FittingMechanics wrote: ↑08 Jul 2024, 21:21
Second clear mistake was not putting Norris on mediums. They obviously chose to bring two mediums and a hard (for a usually 1 stop race), they talked about the medium over the radio yet they laid it onto Norris to try and pick the right tire in the middle of the race with misleading "cover Hamilton or cover Verstappen" comment. This was a mistake.
Agree that the way his race engineer composed the message to Lando, was in itself a loaded question. It was 'do you want to go for a win or happy with 2nd ?' Obviously the driver will choose the win.
But I dont think we should 'blame' McLaren for this call. Inherently their car is kinder to tyres than any other car on the grid, so expecting the used S to last for 12 laps AND be quick wasn't a bad estimation, esp since Hamilton was on same tyre.
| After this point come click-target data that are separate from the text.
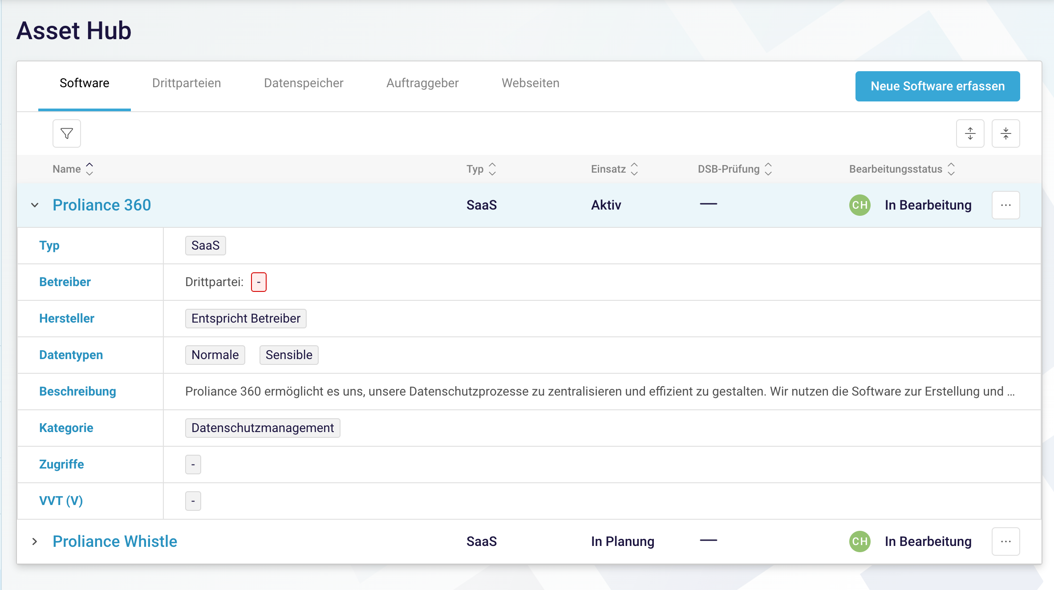
Task: Click CH avatar in Proliance Whistle row
Action: [x=859, y=542]
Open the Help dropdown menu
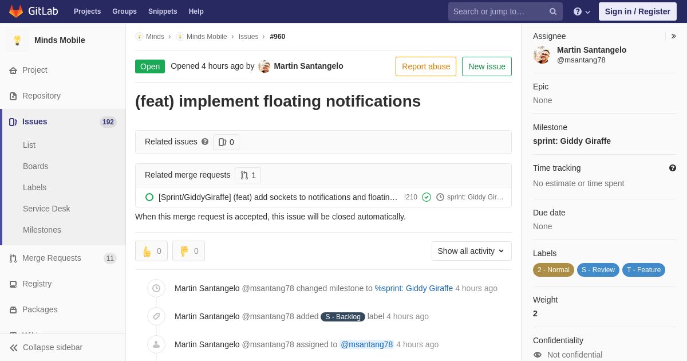This screenshot has height=361, width=687. click(582, 11)
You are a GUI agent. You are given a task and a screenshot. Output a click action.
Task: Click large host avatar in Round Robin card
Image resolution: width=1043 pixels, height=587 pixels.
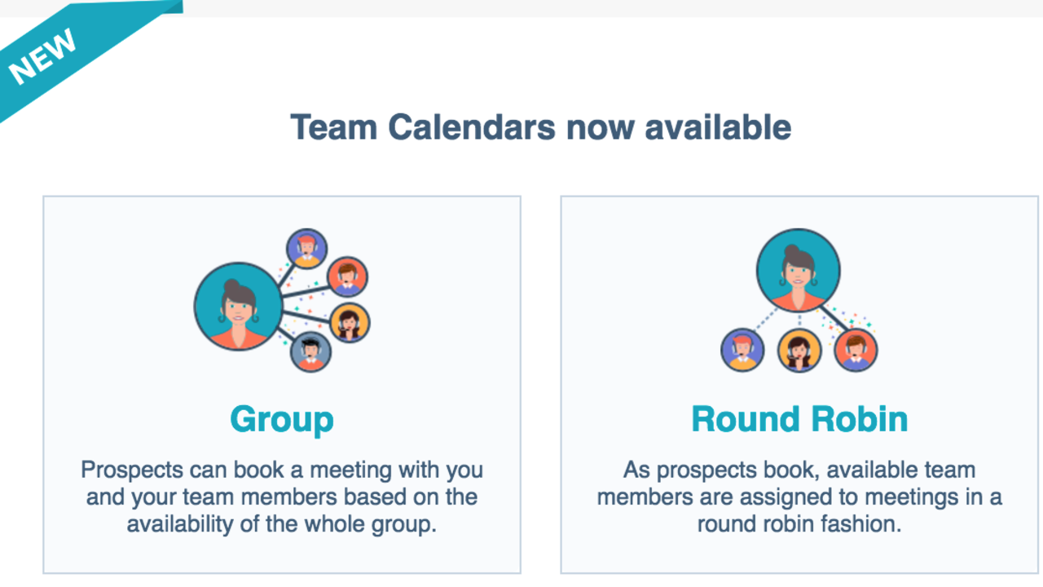pyautogui.click(x=799, y=271)
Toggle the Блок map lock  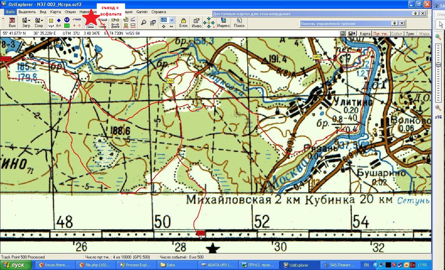tap(183, 22)
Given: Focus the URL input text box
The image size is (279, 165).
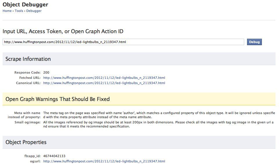Looking at the screenshot, I should point(123,42).
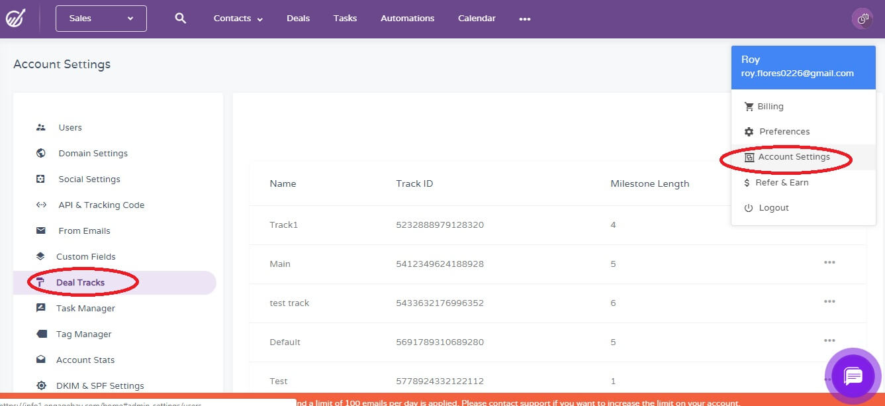
Task: Open row options for Main track
Action: (x=829, y=263)
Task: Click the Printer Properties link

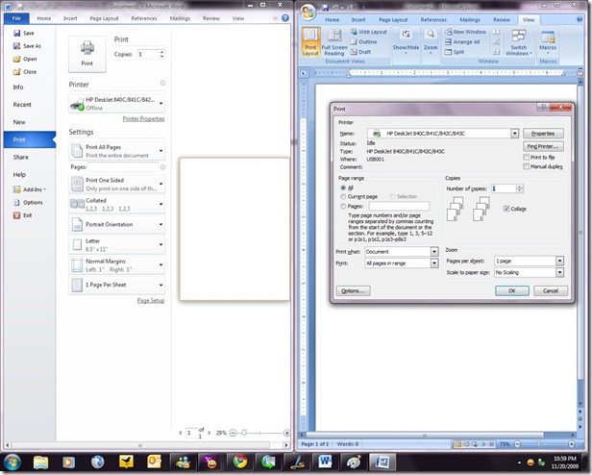Action: (143, 118)
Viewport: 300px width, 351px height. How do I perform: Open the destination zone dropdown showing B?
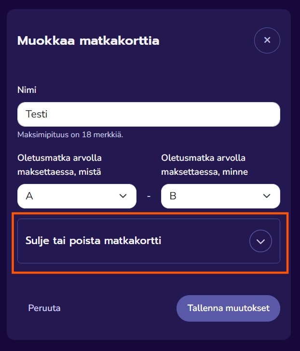coord(220,196)
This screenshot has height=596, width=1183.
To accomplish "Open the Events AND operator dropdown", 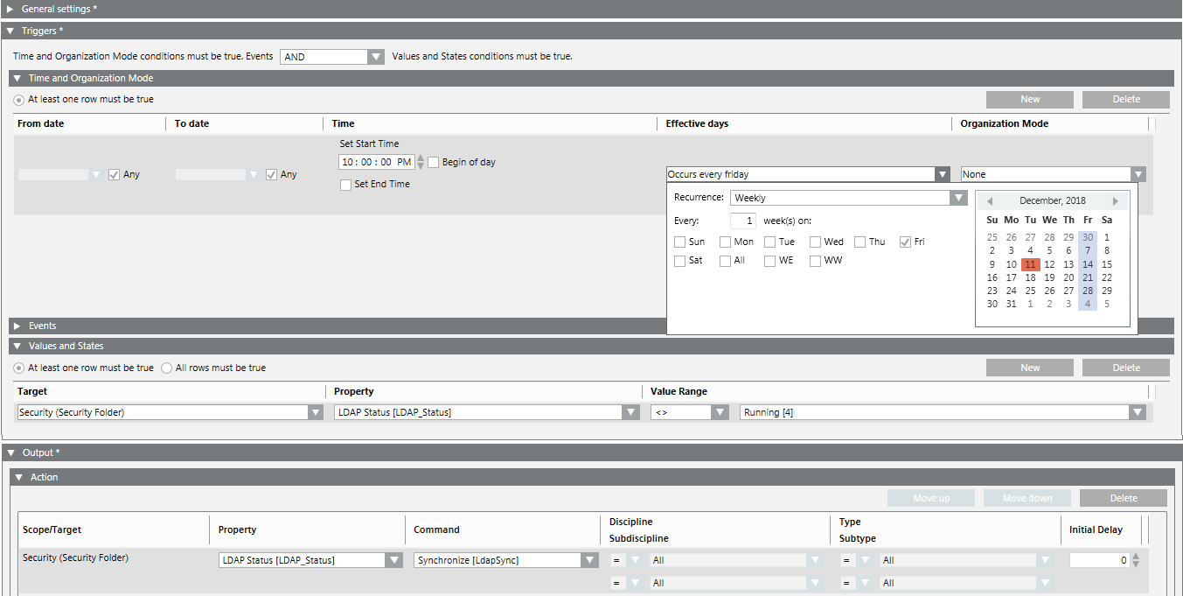I will (376, 57).
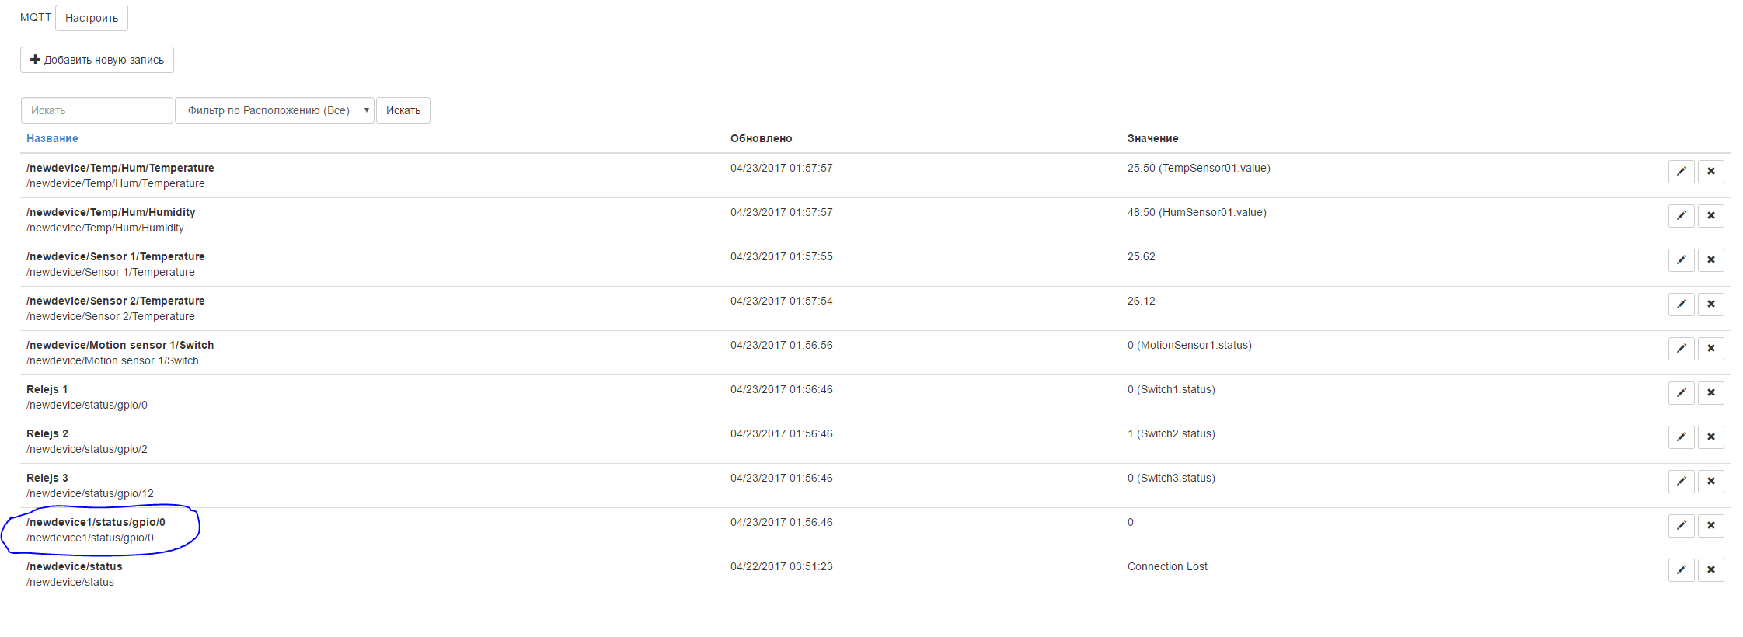Remove the Sensor 2/Temperature entry
This screenshot has height=637, width=1743.
point(1710,305)
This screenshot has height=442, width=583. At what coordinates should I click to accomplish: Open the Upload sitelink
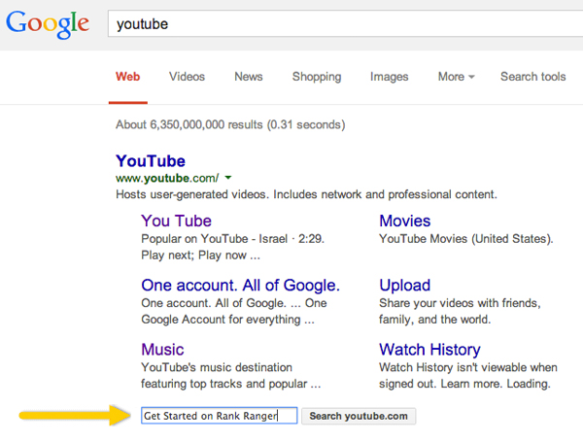coord(404,285)
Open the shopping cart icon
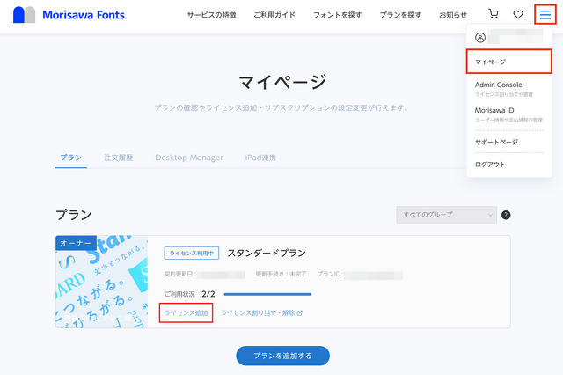The width and height of the screenshot is (563, 375). [493, 15]
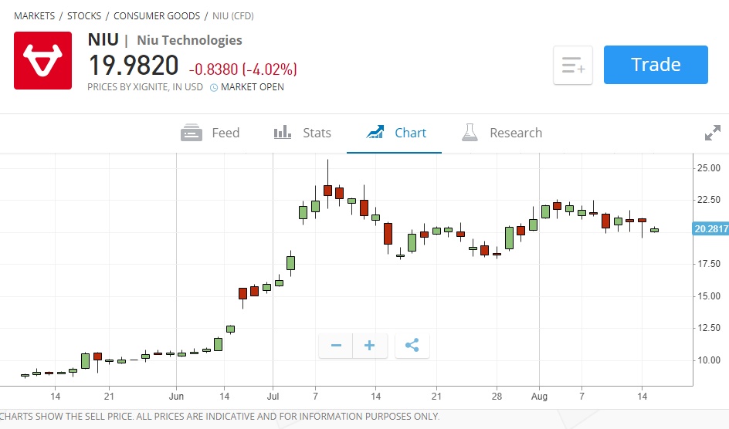The width and height of the screenshot is (729, 429).
Task: Expand the chart to full screen
Action: click(712, 133)
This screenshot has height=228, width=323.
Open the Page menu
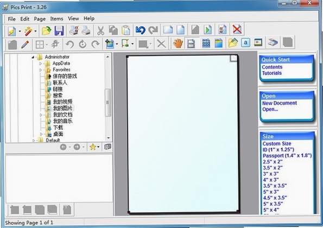pyautogui.click(x=40, y=19)
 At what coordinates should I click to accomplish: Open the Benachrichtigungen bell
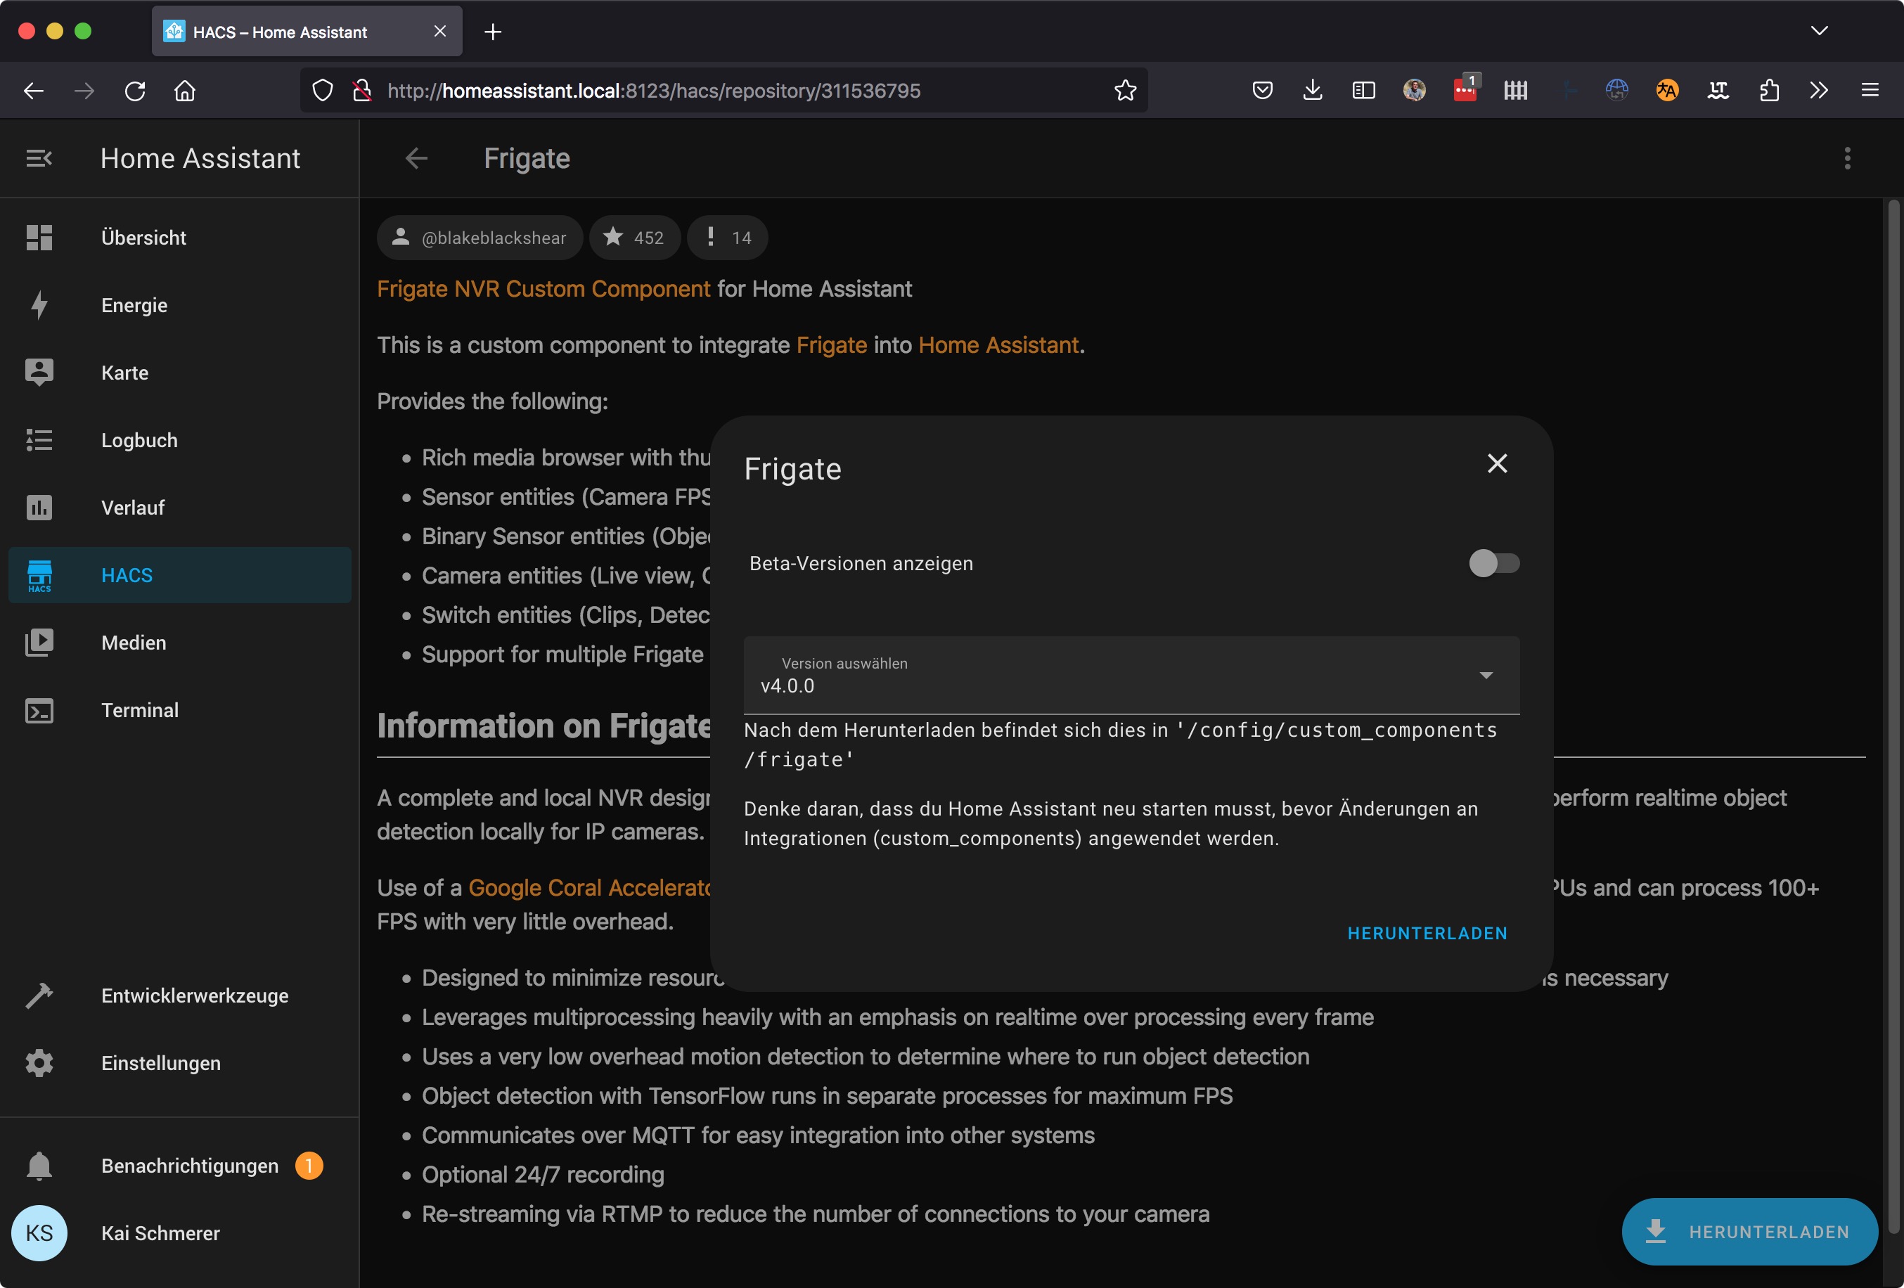(39, 1165)
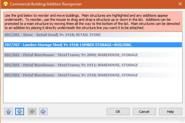185x123 pixels.
Task: Click the grayed-out left arrow button
Action: tap(32, 111)
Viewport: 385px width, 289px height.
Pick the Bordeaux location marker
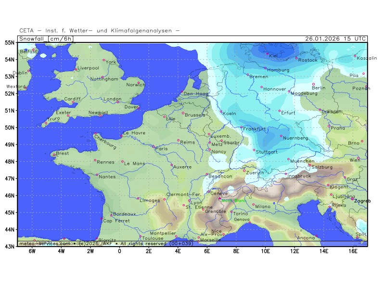(x=112, y=215)
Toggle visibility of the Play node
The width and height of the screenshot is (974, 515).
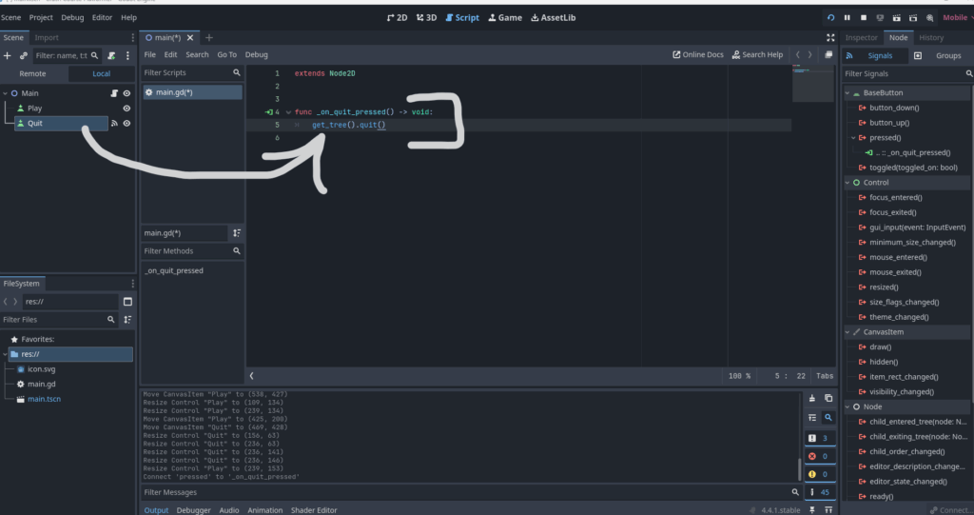pos(127,109)
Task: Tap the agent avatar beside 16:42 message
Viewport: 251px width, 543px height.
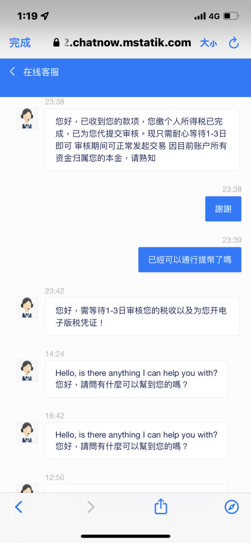Action: click(27, 432)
As I mentioned before, despite all the prediction algorithms and tools at their disposal that crunches the numbers and presents them with live info 'what tyre now' final choice
(after they plug in the laptimes of themselves from the weekend on same compound fuel corrected, the laptimes of other representative teams on the same compound from the same race that's ongoing, the data about the tyre from pirelli, the track temp data etc etc) .
The data from pirelli that shows X tyre is faster than Y tyre by 0.zz seconds, is based on peak grip at some fixed temp. The 'average laptime' (that will again depend on the car, how much aero load it has, how much slip angle the tyres suffer in average over a lap) etc are all in the territory of 'algorithms' as they must be calculating the 'average grip' over a stint. So if their tools are telling them used S for 12 laps has better average laptime than fresh M, we can't fault the pitcrew for relaying this info via race engineer to the driver.
It's not an exact science, so the 'feel' from the driver matters and that's why they even ask the driver, who can make a subjective 'gut feel' call on this. And hence the loaded question by his race engineer. For Mercedes, their algorithms told the used S is the one to go for rather than a fresh H - but look what happened with Redbull, their tools told them fresh H is the one to go instead of used S. So there is a lot of
'does it suit that particular car' involved.
That's why a generic
'how come they didn't know used S was slower than harder compounds, other teams knew' is off the mark I think. The team knew anyway that it was a marginal call, and tyre grip prediction is not something exact, like downforce number at a particular speed.
Plus, on top of all this, there is a huge dependency on how the driver uses the newly fitted tyre on his outlap. I think Lando took a lot of life out of the used S on his outlap, he was blisteringly fast.
According to me, this was not the 'big blunder' that the internet should be blaming them for.
The big blunder was of course, leaving Piastri out to the wolves, because there was no ambiguity in the data, it was crystal clear that every progressive lap was losing more and more laptime.